■ **Excerpt provided**:
+ + +

Cher Toyota Center, March 24
Cher's six-decade career is all the proof we need that she can do just about anything she sets her mind to. She's a musician, an actress and an all-out badass from feathered head to stiletto-ed toe, and has been ever since the moment she hit the screen singing "I Got You Babe" with Sonny Bono in the '60s.
She's reinvented herself as one of pop's most dynamic divas time and again, through early '70s hits such as "Gypsys, Tramps and Thieves" and "Half-Breed" through '80s and '90s anthems like "If I Could Turn Back Time" and "Believe," and even 2013 dance chart-topper "Woman's World." In fact, it's hard to pick a favorite Cher decade, just because everything about her screams "living legend." ANGELICA LEICHT
Ellie Goulding Bayou Music Center, March 24
Skyrocketing onto the charts with well-received 2010 debut Lights, Ellie Goulding elevates her sound well past simple "singer-songwriter" terms by dropping in dance beats and lofty textures in unexpected places, but her dreamy vocals manage to keep her sound from going full-on electronica. A consistent pop presence since Lights' title track became a worldwide smash, Goulding has stayed in the charts recently, thanks to followup Halcyon and non-album hits "Burn" and Calvin Harris collaboration "I Need Your Love." ANGELICA LEICHT
Bayou City Good Old Boys Continental Club, March 25
Early rock and roll, rockabilly and boogie-woogie may have all but disappeared from non-satellite radio, but the sounds of yesteryear are alive and swingin' Tuesday nights at the Continental, as played by a group of youngsters who couldn't have been born before the Reagan administration.

+ + +

■ **Given data**:
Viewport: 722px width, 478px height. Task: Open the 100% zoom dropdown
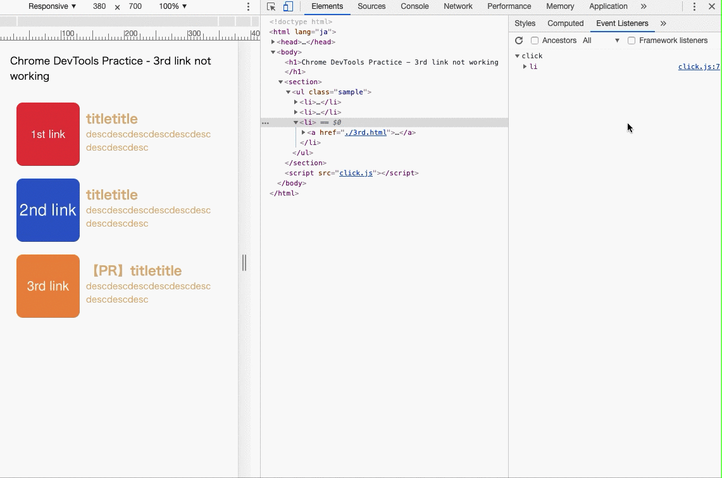click(x=173, y=6)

+ + +

■ **Required task A**:
According to the concert listings, which song did Cher sing with Sonny Bono in the '60s?
■ **Required task B**:
Set down the stretch of the concert listings from "Cher Toyota Center, March" through "in the '60s.", word for word.

■ **Exercise result A**:
"I Got You Babe"

■ **Exercise result B**:
Cher Toyota Center, March 24
Cher's six-decade career is all the proof we need that she can do just about anything she sets her mind to. She's a musician, an actress and an all-out badass from feathered head to stiletto-ed toe, and has been ever since the moment she hit the screen singing "I Got You Babe" with Sonny Bono in the '60s.